「TEAM SEIKO」結成の狙いとアスリートを支援する理由~服部真二CEOに聞く

「TEAM SEIKOスーツ」を着た山縣亮太さん(左)と服部真二さん(右)。銀座・和光時計塔にて

――セイコーホールディングスは今、陸上短距離の山縣亮太さんらアスリートを社員として採用していますね。

【服部】山縣に始まり、現在、社員として女子陸上短距離の日本の第一人者である福島千里、トランポリンの棟朝銀河、所属契約で競泳バタフライの坂井聖人、合わせて4人のアスリートが「TEAM SEIKO」を結成しています。

――どのような動機で、アスリートの採用に踏み切ったのですか。

【服部】私たちは2014年に「時代とハートを動かすセイコー」をグループスローガンに掲げました。時代とハートを動かすためには、セイコーがモノづくりで大切にしてきた正確さ、精密さだけでなく、スポーツファンのみならず多くの人と感動を分かち合うことが不可欠だと考えたのです。その一つが、アスリートの活躍を通じて、世界中の人たちと感動を共有することです。それでオリンピック選手を社員に採用したのです。

――山縣さんは各大会で大変活躍しています。

【服部】リオデジャネイロオリンピックの男子4×100mリレーでは、期待以上の銀メダルを取り、私も大いに感動しました。まさに当社のスローガンを具現化してくれた瞬間で涙があふれました。

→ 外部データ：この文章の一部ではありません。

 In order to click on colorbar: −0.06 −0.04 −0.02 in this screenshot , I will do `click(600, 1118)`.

――山縣さんの採用に当たっては、人間的な魅力にも惹かれたのではないですか。

【服部】むしろ入社後に感心したことが多いですね。学生時代の彼については、10秒07で走る速い選手だという程度の印象でした。彼がセイコーの社員になってから、とても勝負強く、研究熱心な性格だと知りました。

将棋の羽生善治さんや長野オリンピックのスケート競技で優勝した清水宏保さんを尊敬し、著書などからその勝負強さを学んでいます。特に清水さんからは、スケート界で「世界一」と言われたロケットスタートの秘密を直に聞いたこともあります。

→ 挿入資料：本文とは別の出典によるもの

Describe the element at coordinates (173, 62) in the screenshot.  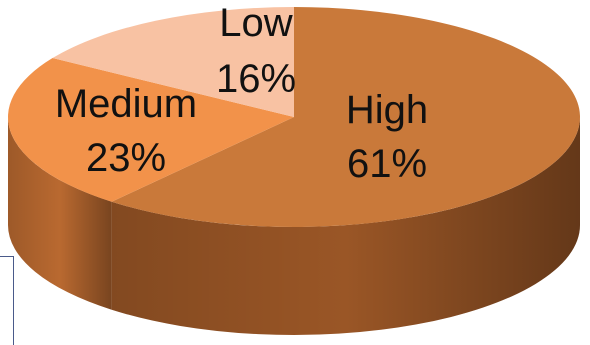
I see `pie-slice-low` at that location. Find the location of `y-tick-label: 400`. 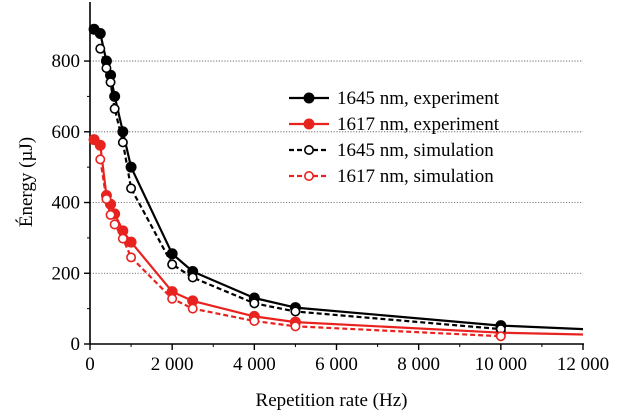

y-tick-label: 400 is located at coordinates (66, 204).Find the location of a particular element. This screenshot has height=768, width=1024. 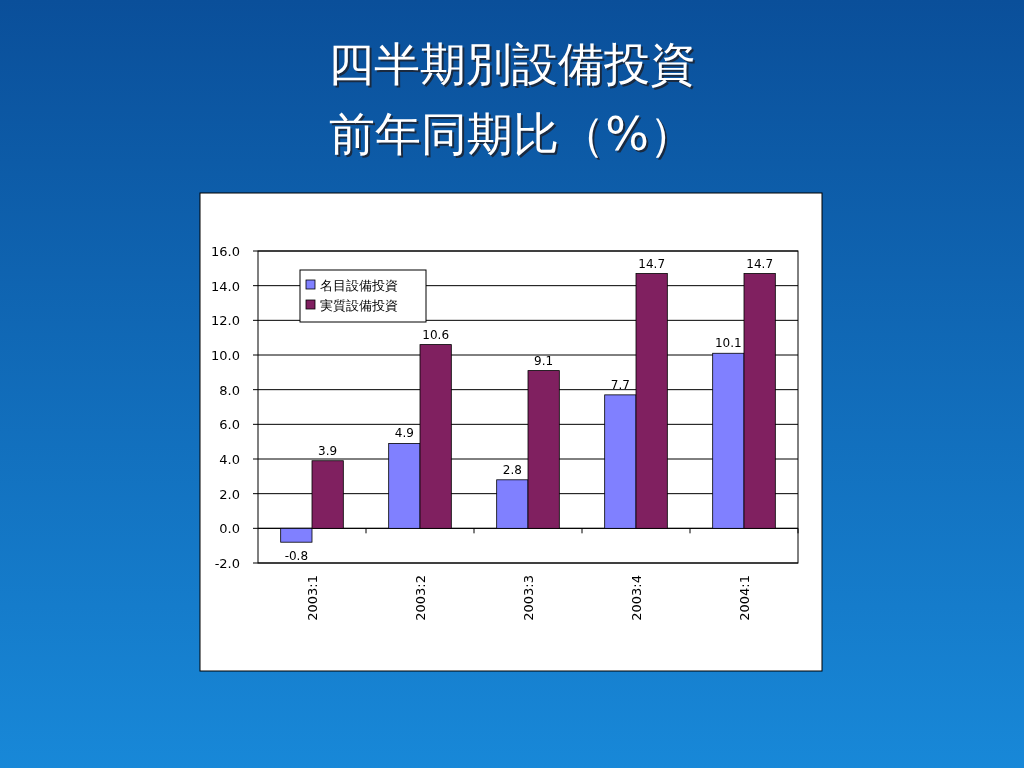

data-label: 3.9 is located at coordinates (328, 450).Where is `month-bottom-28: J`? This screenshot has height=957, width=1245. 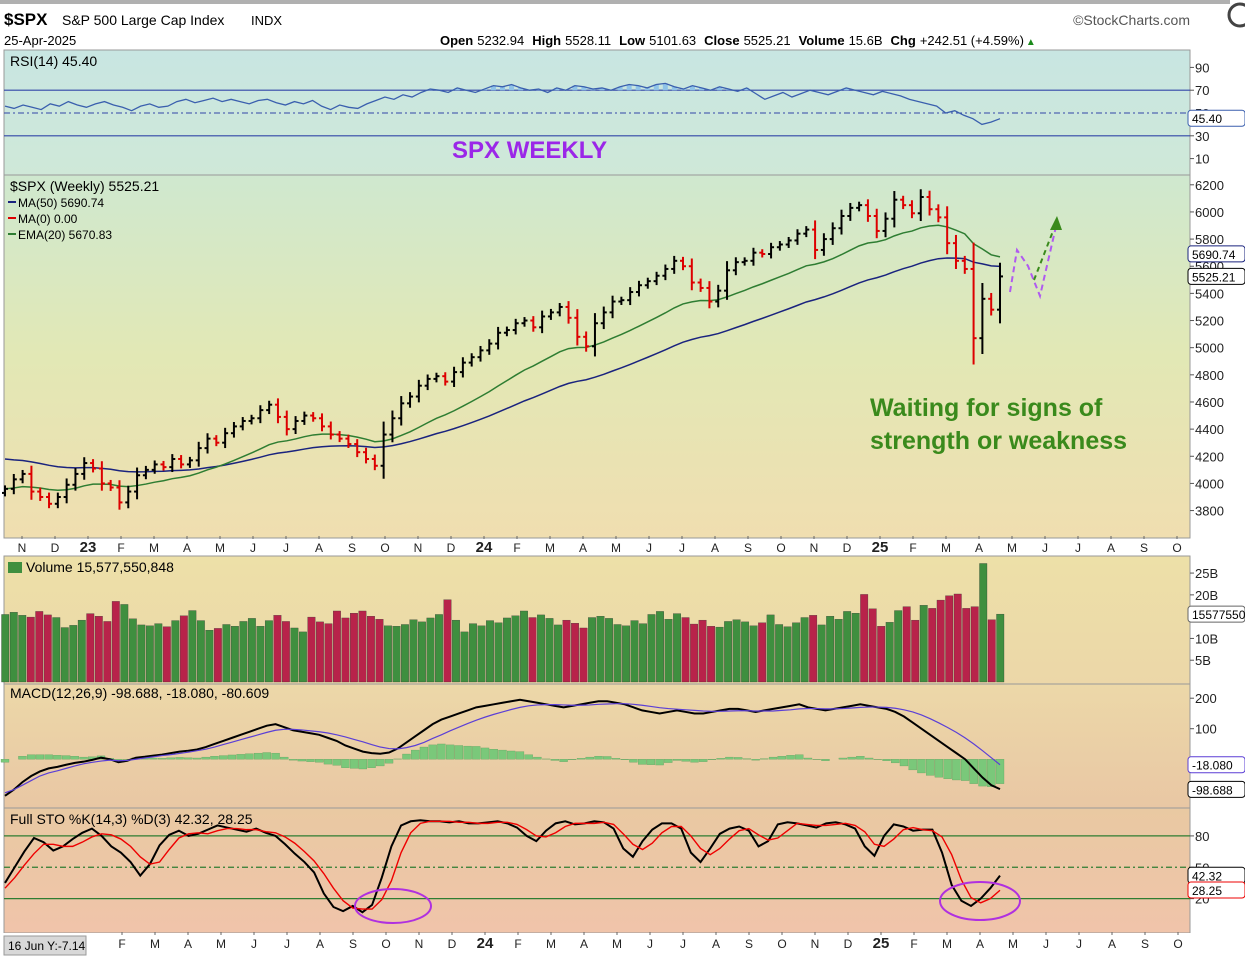 month-bottom-28: J is located at coordinates (1046, 944).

――山縣選手のとことん突き詰める性格が手に取るようにわかります。

【服部】もう一つ挙げられる彼の魅力は、諦めない性格です。山縣は怪我に幾度も泣かされてきました。怪我に苦しみ、なかなか自己ベストを更新できない時期も長かった。しかしそこで諦めず、復活してくる強さがあります。2020年の東京オリンピックでは間違いなく活躍を期待される一人だと思います。

私たちは「TEAM SEIKO」として、山縣を含め4人のアスリートを社員全員で応援していきます。

山縣亮太/Ryota Yamagata
リオデジャネイロ五輪男子4×100mリレーの第一走者として銀メダル獲得に貢献。男子100mでは日本歴代2位タイ(10秒00)を二度記録している。慶應義塾大学卒業後、2015年セイコーホールディングス入社。

服部真二/Shinji Hattori
慶應義塾大学卒業後三菱商事を経て、1984年精工舎に入社。2003年セイコーウオッチ代表取締役社長、2017年代表取締役会長兼CEO。2010年セイコーホールディングス代表取締役社長、2012年代表取締役会長兼グループCEOに就任。